Pulp Engine Document Rendering
Get started

HA Validation Report

Type: Mixed — Checks 2, 6, 7, 8 are nightly-automated; Checks 1, 3, 4, 5 remain manual. Check 9 (multi-instance S3 read-after-write) is explicitly deferred to a follow-up.

Stack: docker-compose.ha.yml — 2 API replicas + Postgres + MinIO + nginx LB. Demo/evaluation stack; not production-representative.

Checklist: ha-reference-architecture.md § 7.


Coverage at a glance

#CheckStatusDriver
1Shared asset readability (upload via api1, render via api2)ManualCurl steps below
2Schedule fires exactly once across replicasAutomated nightlyscripts/ha/check-2-schedule-fires-once.mjs
3Editor token minted on api1 verifies on api2ManualCurl steps below
4Graceful degradation when one replica is killedManualDocker compose steps below
5Tenant archive propagation within TENANT_STATUS_CACHE_TTL_MSManual (multi-tenant only)Curl steps below
6API key rotation with *_PREVIOUS, zero 401sAutomated nightly (editor-key variant); manual playbook for admin-keyscripts/ha/check-6-api-key-rotation.mjs + the playbook below
7Single-replica outage failover ≥99% availabilityAutomated nightlyscripts/ha/check-7-outage-failover.mjs
8Redis-backed rate-limit shared bucket across replicasAutomated nightlyscripts/ha/check-8-rate-limit-shared.mjs
9Multi-instance S3/asset read-after-writeDeferred — see Deferred coverage below

The four automated checks run nightly via .github/workflows/ha-nightly.yml (cron 14:00 UTC; workflow_dispatch also accepted). Each job builds the image, boots the HA stack via docker-compose.ha.yml + docker-compose.ha.ci.yml (and docker-compose.ha.redis.ci.yml for Check 8), runs the driver, dumps compose logs as an artifact on failure, and tears the stack down.

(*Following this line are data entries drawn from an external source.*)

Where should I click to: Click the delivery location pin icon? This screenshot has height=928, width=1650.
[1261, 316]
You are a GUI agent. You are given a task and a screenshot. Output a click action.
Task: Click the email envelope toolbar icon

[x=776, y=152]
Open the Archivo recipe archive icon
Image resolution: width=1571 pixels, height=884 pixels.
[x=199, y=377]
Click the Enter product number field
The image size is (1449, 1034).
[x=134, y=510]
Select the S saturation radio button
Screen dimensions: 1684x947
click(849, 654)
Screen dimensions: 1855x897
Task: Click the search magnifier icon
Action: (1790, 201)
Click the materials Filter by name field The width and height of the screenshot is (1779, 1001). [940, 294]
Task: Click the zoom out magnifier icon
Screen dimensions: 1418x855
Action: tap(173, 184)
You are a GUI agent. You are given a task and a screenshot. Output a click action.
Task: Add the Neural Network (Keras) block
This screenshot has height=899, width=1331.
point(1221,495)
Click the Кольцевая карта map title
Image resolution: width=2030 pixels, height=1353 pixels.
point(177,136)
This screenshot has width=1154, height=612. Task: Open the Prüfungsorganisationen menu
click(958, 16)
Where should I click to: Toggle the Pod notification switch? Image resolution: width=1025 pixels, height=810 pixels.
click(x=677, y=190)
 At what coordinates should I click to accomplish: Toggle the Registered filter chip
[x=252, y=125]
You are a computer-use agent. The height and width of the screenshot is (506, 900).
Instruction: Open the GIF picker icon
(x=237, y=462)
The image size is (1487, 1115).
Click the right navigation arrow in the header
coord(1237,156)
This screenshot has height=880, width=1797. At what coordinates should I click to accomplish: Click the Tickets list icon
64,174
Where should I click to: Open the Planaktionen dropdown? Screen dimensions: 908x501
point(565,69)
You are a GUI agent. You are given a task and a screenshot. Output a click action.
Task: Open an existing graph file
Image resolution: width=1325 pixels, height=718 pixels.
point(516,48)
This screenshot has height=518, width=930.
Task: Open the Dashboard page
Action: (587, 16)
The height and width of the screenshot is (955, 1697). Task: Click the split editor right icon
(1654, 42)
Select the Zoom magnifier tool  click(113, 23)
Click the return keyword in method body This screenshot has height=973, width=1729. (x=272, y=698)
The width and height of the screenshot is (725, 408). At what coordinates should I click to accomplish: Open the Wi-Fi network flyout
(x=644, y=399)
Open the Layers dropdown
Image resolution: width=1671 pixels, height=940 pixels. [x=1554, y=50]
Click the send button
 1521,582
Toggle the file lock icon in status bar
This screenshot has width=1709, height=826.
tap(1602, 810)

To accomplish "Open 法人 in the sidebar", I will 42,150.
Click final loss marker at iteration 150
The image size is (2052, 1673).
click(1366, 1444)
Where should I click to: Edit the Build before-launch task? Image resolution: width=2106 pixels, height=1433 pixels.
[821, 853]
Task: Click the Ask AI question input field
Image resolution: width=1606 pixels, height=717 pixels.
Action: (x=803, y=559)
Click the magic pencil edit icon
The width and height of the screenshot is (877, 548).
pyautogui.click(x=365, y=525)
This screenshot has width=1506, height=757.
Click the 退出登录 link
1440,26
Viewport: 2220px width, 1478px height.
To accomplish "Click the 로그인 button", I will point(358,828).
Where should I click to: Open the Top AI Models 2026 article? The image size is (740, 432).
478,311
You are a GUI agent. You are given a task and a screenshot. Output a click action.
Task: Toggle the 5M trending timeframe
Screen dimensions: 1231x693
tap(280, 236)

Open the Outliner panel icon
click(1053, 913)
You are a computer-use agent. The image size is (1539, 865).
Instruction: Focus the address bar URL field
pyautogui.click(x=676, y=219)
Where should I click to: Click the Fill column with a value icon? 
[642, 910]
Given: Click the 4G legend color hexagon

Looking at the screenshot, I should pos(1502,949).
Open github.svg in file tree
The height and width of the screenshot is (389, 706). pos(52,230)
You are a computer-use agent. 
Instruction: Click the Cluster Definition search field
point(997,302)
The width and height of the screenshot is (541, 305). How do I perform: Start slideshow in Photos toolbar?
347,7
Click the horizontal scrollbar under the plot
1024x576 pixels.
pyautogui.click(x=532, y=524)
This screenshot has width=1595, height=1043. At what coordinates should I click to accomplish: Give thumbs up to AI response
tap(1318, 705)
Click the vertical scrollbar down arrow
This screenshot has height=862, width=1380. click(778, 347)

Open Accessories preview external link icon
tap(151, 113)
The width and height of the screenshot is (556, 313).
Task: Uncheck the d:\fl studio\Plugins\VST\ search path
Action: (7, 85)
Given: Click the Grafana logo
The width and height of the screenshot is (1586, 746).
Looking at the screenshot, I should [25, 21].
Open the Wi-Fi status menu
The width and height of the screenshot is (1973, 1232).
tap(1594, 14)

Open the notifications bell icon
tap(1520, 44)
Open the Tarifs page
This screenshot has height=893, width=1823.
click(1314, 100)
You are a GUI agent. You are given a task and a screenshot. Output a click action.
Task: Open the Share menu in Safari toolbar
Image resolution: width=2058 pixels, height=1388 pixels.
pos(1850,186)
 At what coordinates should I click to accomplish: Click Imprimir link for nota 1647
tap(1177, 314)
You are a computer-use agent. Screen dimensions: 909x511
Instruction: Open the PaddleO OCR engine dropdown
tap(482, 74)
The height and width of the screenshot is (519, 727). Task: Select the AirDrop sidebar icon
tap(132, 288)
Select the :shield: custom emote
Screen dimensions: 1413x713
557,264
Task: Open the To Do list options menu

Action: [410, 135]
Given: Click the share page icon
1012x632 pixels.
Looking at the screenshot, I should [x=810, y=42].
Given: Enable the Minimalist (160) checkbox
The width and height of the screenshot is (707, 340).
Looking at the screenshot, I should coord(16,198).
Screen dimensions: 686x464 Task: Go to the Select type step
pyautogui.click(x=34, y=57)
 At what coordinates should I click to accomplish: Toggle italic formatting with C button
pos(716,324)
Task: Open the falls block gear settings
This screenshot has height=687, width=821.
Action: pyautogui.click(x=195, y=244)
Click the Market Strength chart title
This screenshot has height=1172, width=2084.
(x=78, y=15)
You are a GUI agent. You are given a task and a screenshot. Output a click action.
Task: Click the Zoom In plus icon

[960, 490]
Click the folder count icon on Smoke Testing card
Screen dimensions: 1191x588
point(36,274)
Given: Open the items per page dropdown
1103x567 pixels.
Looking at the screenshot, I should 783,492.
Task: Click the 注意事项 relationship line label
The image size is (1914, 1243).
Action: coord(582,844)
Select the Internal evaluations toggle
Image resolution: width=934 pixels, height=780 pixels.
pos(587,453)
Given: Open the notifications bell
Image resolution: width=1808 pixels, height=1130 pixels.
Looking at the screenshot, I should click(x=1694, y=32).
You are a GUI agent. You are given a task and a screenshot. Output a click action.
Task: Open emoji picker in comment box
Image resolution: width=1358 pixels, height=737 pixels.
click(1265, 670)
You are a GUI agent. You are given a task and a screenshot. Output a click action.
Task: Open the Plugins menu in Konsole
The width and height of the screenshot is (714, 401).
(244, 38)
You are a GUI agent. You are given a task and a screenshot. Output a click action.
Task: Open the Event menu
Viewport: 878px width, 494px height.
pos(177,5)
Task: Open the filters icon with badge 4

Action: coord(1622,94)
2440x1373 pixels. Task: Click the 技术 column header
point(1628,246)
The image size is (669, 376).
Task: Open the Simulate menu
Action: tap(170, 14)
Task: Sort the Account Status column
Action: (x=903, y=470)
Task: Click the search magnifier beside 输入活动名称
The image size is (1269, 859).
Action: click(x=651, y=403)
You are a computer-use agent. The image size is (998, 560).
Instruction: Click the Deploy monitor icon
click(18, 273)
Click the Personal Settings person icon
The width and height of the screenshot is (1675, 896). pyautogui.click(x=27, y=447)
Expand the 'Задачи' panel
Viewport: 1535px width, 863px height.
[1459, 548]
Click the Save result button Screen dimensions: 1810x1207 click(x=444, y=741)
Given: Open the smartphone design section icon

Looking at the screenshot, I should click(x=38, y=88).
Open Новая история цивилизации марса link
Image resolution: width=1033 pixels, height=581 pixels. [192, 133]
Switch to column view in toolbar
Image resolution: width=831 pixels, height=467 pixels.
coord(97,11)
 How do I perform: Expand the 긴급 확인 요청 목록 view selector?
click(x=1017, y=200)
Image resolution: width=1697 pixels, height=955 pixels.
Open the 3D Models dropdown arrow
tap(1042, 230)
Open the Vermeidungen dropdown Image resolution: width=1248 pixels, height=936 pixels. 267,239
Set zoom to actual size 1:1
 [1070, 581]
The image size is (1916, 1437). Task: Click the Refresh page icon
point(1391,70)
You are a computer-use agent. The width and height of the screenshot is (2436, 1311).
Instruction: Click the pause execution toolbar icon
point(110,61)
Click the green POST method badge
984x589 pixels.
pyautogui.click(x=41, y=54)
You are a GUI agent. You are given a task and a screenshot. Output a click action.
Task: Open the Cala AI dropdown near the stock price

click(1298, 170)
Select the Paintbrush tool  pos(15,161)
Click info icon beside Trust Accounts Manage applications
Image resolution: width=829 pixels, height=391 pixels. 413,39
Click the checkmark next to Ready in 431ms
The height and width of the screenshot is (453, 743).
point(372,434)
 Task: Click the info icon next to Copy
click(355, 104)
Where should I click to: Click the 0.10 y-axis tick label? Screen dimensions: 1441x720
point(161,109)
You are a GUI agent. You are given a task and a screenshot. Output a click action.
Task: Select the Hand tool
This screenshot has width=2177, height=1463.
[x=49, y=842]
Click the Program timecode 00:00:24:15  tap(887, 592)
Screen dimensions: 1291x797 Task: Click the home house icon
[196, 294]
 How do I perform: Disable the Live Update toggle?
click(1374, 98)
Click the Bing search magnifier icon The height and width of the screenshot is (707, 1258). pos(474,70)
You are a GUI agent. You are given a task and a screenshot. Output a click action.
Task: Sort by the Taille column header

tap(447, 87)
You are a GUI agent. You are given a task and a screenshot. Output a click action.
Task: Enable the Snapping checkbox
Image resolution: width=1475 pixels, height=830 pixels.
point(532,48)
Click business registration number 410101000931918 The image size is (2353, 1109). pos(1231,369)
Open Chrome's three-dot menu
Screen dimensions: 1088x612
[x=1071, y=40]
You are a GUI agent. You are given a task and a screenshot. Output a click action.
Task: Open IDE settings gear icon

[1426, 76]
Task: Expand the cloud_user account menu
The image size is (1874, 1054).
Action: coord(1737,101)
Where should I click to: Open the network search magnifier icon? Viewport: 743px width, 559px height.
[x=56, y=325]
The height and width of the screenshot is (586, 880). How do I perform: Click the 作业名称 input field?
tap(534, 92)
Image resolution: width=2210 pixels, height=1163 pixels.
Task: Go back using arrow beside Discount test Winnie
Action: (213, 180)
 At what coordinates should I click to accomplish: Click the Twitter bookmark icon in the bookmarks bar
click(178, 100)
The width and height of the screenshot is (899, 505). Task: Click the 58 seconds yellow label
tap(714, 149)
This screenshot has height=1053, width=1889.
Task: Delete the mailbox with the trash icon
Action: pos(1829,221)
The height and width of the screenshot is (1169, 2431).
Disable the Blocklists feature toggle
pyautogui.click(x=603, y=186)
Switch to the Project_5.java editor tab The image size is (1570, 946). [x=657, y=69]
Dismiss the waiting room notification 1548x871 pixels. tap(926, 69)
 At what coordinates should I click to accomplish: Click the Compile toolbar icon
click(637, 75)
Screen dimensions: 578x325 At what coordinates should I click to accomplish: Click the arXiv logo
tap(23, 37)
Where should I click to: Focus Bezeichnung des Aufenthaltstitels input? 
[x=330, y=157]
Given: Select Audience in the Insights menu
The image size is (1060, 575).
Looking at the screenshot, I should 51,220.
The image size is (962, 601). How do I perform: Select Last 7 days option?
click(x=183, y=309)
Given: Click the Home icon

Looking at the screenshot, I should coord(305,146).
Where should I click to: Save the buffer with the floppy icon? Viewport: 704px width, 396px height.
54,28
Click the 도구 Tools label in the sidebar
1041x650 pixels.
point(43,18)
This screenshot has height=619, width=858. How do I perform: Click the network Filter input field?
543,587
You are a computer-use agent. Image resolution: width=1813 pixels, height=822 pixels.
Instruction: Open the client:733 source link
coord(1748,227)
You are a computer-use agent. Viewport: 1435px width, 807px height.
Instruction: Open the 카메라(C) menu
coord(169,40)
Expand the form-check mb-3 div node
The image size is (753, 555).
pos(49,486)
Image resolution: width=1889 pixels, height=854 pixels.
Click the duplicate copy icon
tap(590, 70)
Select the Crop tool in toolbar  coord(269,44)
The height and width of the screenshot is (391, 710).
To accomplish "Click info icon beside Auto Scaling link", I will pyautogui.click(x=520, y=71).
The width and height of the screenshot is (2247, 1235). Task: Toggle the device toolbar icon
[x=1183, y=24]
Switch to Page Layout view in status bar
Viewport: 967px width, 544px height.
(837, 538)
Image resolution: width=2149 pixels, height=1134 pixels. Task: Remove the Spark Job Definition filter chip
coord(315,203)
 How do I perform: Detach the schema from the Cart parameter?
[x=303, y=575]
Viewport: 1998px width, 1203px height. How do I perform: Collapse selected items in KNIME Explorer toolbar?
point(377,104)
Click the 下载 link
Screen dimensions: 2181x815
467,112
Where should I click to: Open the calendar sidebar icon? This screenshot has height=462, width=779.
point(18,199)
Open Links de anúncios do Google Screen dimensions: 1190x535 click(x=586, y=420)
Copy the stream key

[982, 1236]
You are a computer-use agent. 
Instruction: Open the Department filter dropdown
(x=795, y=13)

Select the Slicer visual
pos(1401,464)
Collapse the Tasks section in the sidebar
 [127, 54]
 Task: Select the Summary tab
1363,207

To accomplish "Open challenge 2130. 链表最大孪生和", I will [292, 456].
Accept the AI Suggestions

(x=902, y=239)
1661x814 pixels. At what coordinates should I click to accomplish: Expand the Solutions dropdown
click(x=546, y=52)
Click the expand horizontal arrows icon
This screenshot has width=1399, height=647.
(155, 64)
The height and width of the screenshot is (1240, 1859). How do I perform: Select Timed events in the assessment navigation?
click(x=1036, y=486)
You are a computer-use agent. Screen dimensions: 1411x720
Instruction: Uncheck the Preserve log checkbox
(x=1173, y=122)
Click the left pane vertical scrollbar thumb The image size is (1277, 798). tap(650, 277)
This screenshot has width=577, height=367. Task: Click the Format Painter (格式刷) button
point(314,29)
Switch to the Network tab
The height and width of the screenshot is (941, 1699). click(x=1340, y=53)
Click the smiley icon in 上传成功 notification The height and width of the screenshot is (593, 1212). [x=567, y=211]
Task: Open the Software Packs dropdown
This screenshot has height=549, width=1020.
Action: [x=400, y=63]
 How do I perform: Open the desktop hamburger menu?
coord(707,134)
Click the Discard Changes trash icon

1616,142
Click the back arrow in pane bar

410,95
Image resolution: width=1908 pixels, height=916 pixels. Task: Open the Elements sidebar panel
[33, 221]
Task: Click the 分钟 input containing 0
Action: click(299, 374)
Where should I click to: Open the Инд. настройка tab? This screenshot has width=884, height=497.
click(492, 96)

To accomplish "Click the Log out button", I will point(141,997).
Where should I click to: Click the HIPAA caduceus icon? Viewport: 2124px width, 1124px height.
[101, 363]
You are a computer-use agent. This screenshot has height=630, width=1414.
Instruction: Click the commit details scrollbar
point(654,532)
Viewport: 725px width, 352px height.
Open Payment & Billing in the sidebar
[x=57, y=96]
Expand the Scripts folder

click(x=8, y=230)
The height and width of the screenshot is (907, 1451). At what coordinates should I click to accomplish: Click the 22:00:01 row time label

Latest nightly run: see the HA nightly workflow run history. Pass/fail is the gating signal — this document does not maintain a per-run log because the workflow’s run history already does.

Check 7 history note (2026-06-11, v0.85.0): Check 7 failed every nightly from its 2026-05-06 landing until 2026-06-09 (~95.2 % availability vs the 99 % threshold). Root cause was load-balancer behaviour, not the product: docker compose stop blackholes new connections, nginx’s default 60 s proxy_connect_timeout let probes hang until client abort, and aborts never count toward max_fails — so the dead upstream was never benched. Fixed in v0.85.0 (docker-compose.ha.nginx.conf: 1 s connect timeout, bounded proxy_next_upstream retry, explicit benching). First green runs: 282/282 (100.00 %) on both a dispatch (run 27278656273) and a real scheduled nightly (run 27286219985), 2026-06-10. Any future red opens a pinned ha-nightly-failure issue automatically.


Deferred coverage

Check 9 — multi-instance S3/asset read-after-write. Deferred to a follow-up batch. Closes the audit gap flagged at .github/workflows/ha-nightly.yml:40-41 (“Still deferred to a separate follow-up batch: Multi-instance asset/S3 read-after-write check (Workstream D Phase 2)”). The codebase has no existing fixture for multi-instance read-after-write against S3AssetBinaryStore; building one is a mini-project (MinIO/S3 fixture in docker-compose.ha.ci.yml, new scripts/ha/check-9-*.mjs, ha-nightly wiring).


Driving the manual checks

The four checks not yet automated are run by hand against a local stack. Bring up the stack first:

docker compose -f docker-compose.ha.yml up -d
# Wait for both replicas to be ready (api1 + api2 listen on 3000 in-container; the LB exposes 3000 on the host).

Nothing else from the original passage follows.